Lesson: Exhaust your ability to share your community with possible early adopters for free before you start paying for traffic. You could pay to get 10x more visitors to your community early on, but feedback from people who organically joined and are contributing ideas and suggestions are 100x more valuable.
Hire No Consultants. Pay No Community Directors.
It is extremely important that you are in the trenches with your community when it is first getting started. I see startups all the time spending valuable resources to hire consultants to build their community and early buzz… but what they end up with is only a shot in the arm with no long term abilities to grow without paying for more help.
The pay to grow initially is a lot like the drug user who uses to be happy. As they use drugs they need more and more to continue to feel good. If you pay to generate growth, you’ll end up needing to spend more and more to create greater and greater results. Learn to be happy without drugs and you remain in total control of your happiness.

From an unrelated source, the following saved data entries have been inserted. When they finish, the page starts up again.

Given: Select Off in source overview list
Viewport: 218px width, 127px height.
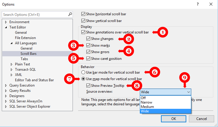Looking at the screenshot, I should click(144, 98).
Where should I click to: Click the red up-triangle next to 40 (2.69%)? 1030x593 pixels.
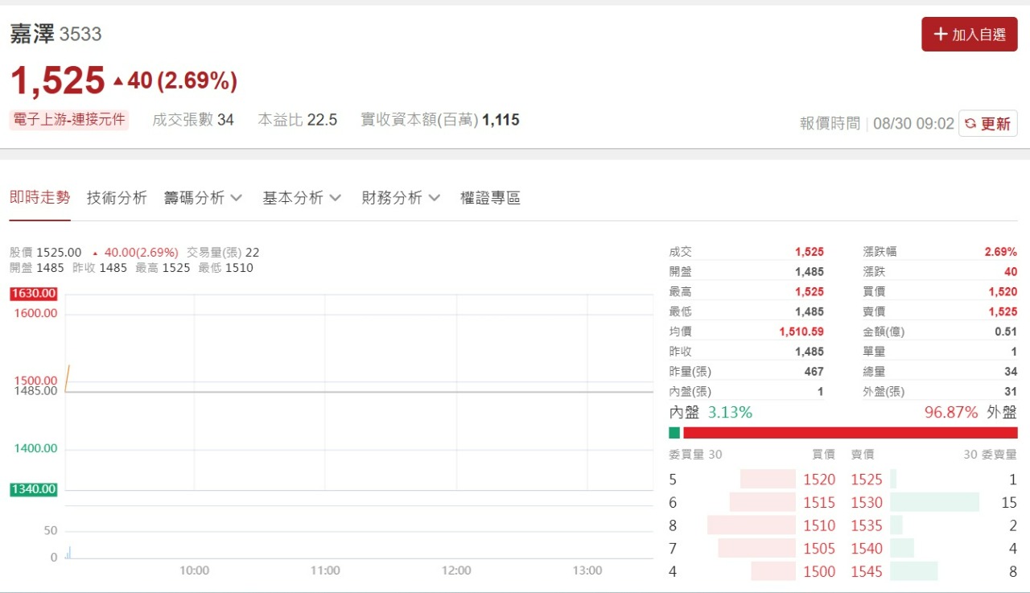[118, 81]
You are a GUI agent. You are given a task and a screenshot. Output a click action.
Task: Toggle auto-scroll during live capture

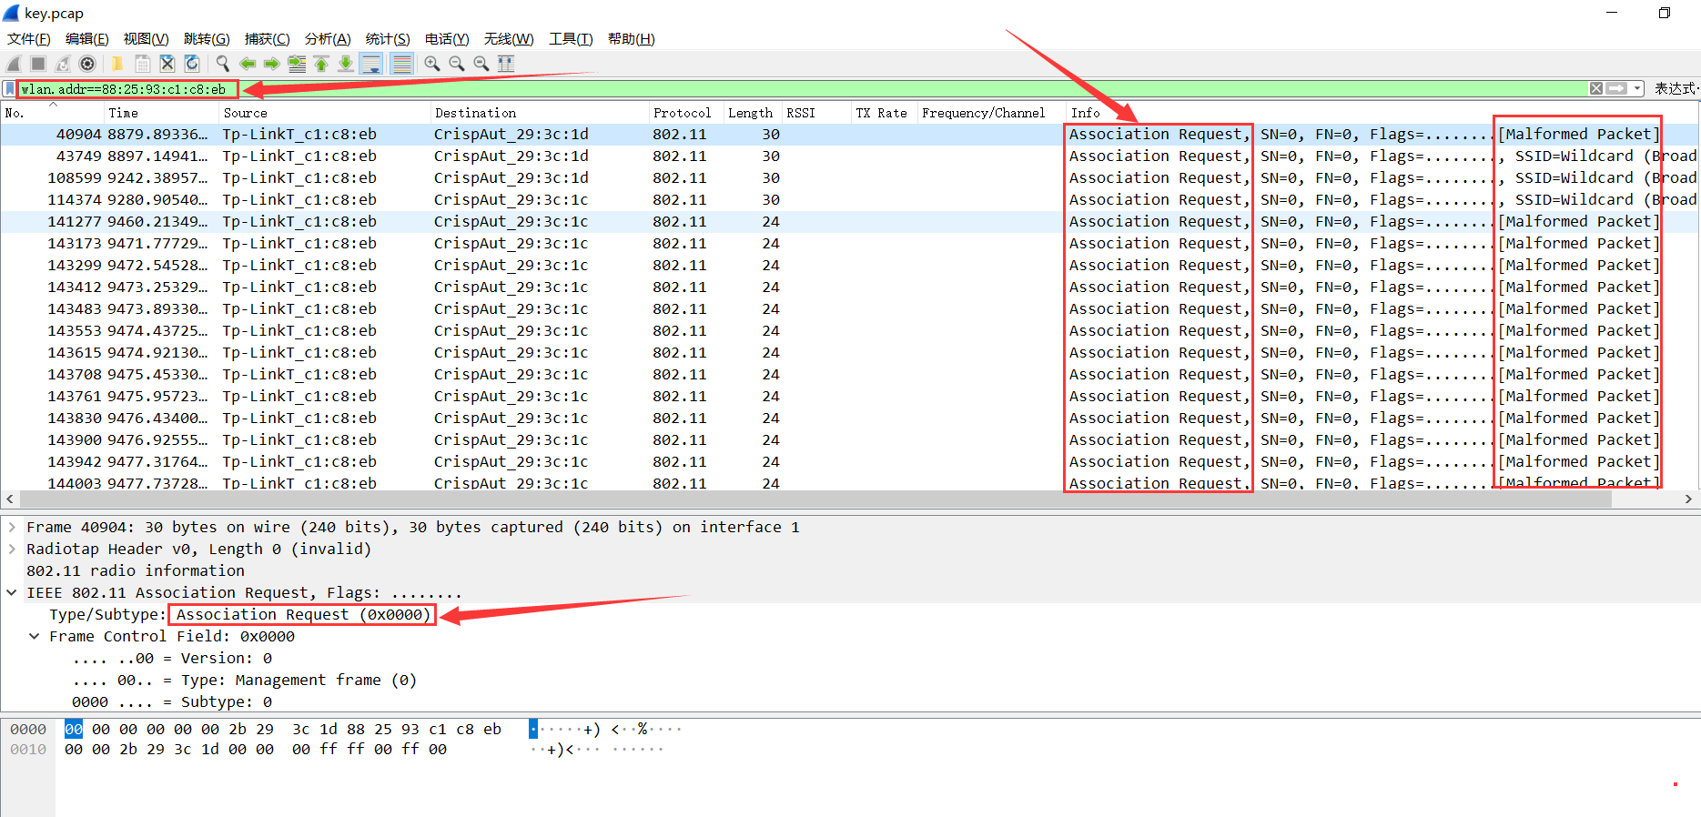(x=371, y=64)
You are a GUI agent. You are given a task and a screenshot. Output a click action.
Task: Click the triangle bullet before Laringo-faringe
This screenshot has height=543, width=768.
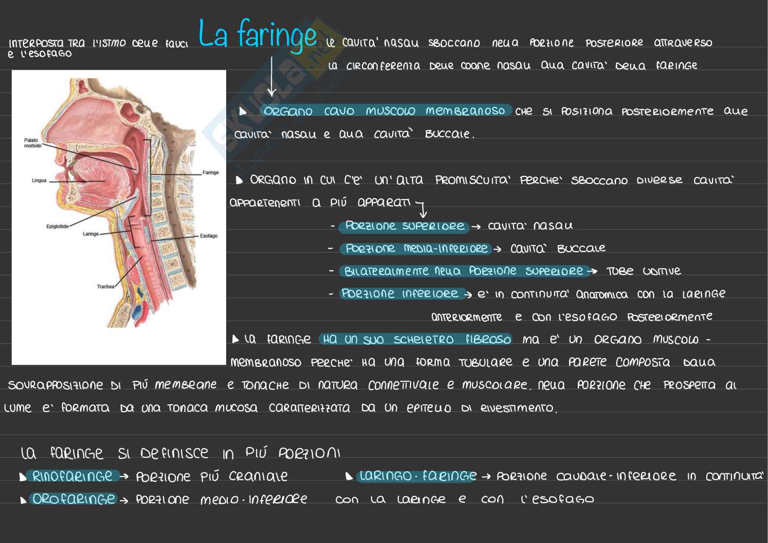point(349,477)
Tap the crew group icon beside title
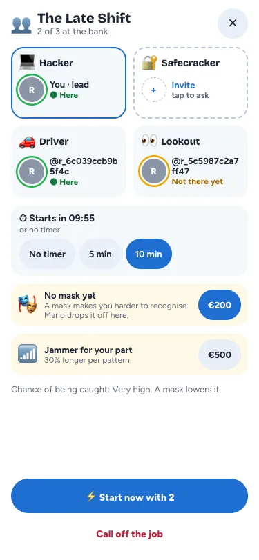Viewport: 259px width, 560px height. 21,25
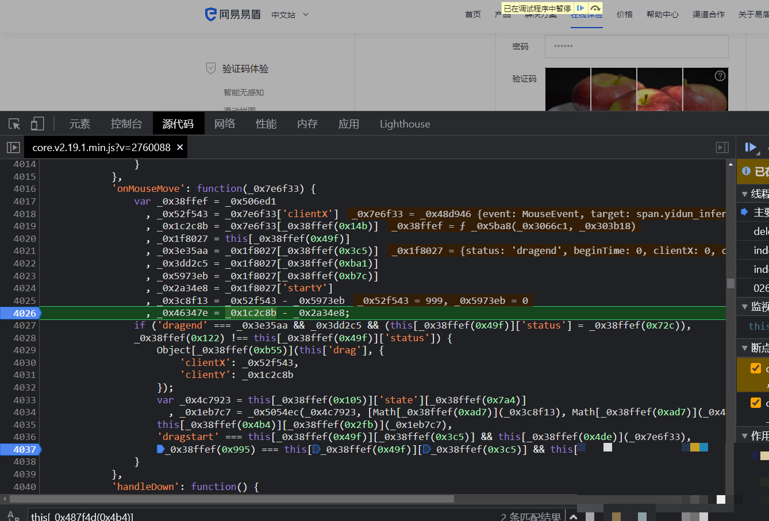Click resume button in paused overlay
Screen dimensions: 769x521
click(x=581, y=8)
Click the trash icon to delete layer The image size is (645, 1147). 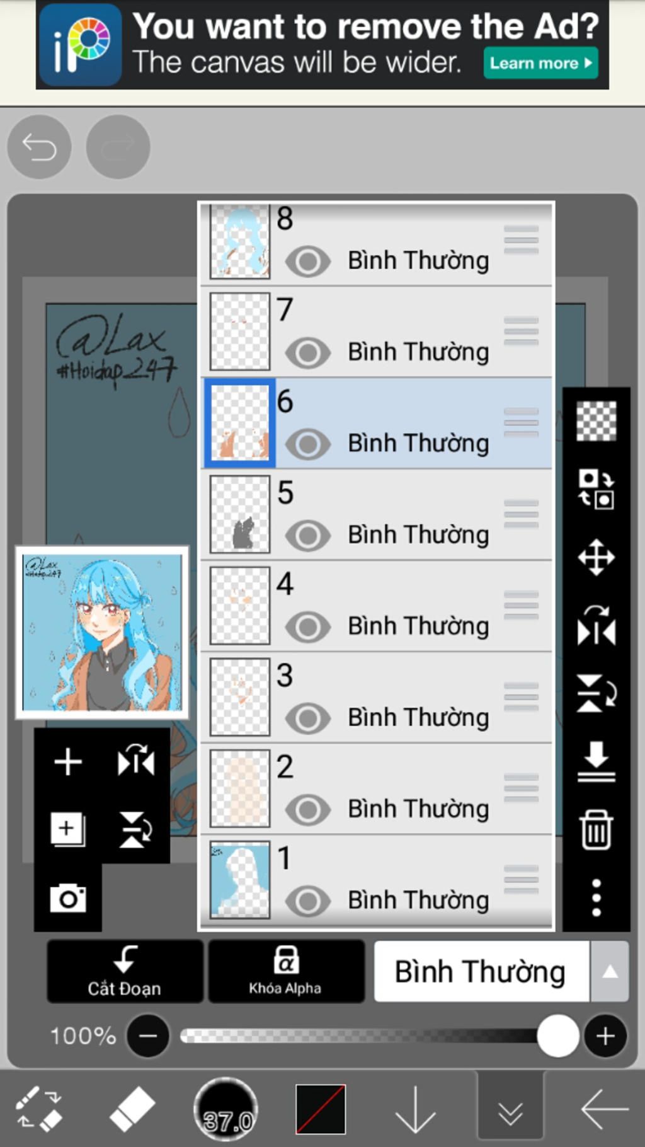click(596, 829)
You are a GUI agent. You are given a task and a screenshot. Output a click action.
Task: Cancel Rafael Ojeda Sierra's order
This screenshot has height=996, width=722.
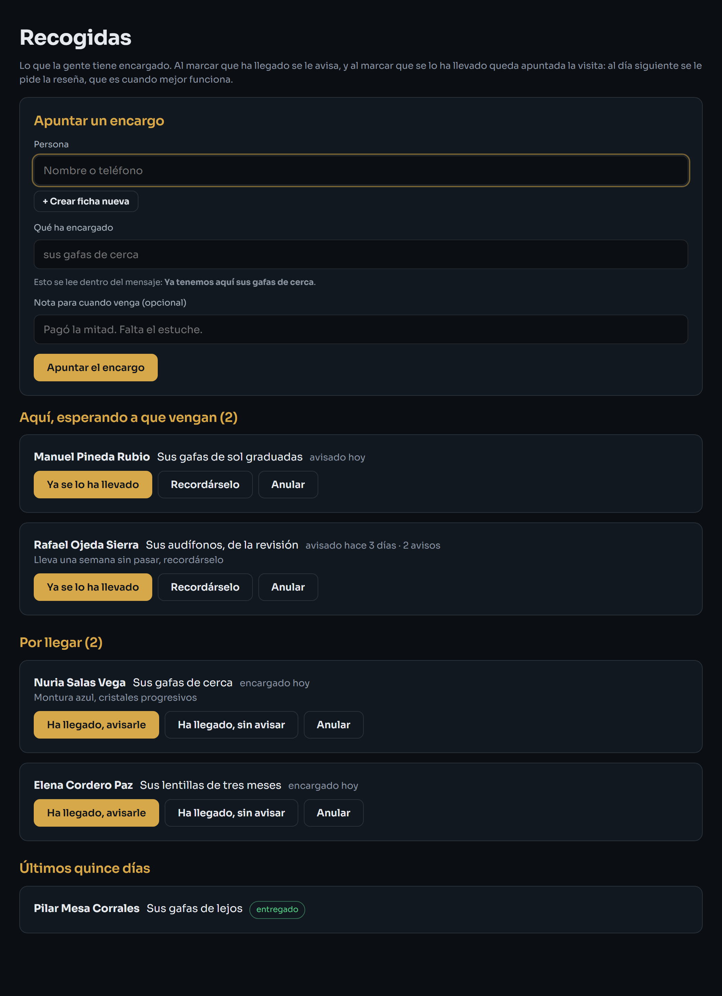pyautogui.click(x=288, y=587)
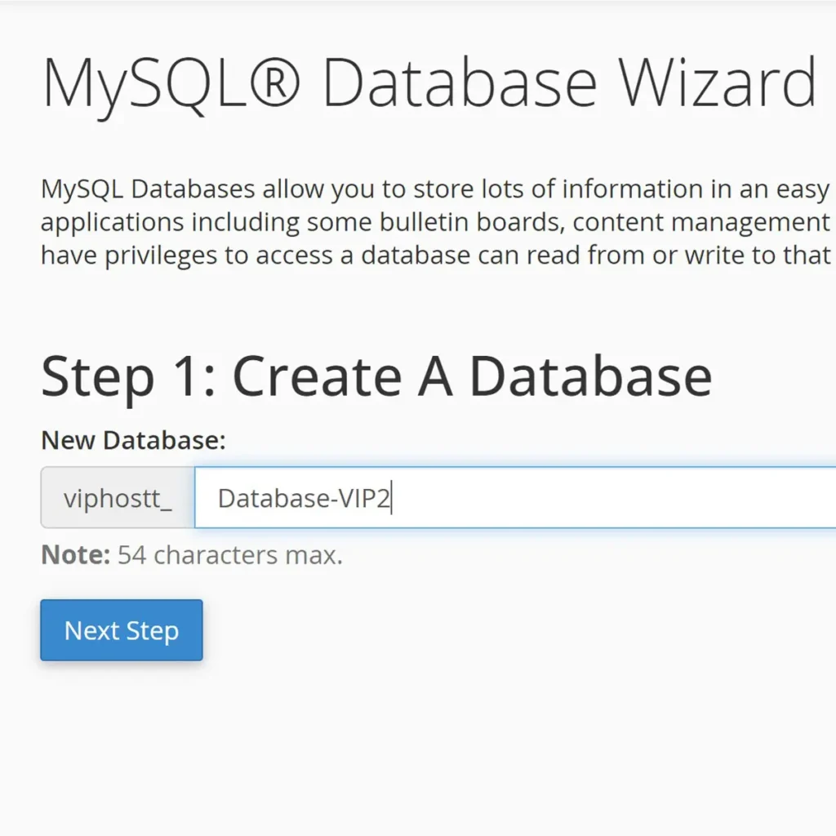This screenshot has width=836, height=836.
Task: Click the line starting 'applications including some bulletin'
Action: 436,222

Lesson: If you spend the late and long hours in the early days of your community, pounding the keys, networking, promoting and sharing your community you’ll learn very valuable skills that will help your community grow in the future without needing to pay for outside services. Those outside services can be useful down the road when you use them to fill gaps in your growth strategies… and having learned the lessons early on you’ll better know how to direct an outside consultant to help you.
Final Lesson
You can’t buy lessons. Part of what makes you remember the important lessons is how much it hurts to learn them. Don’t be afraid to get a few bumps and bruises. Good luck and grow well.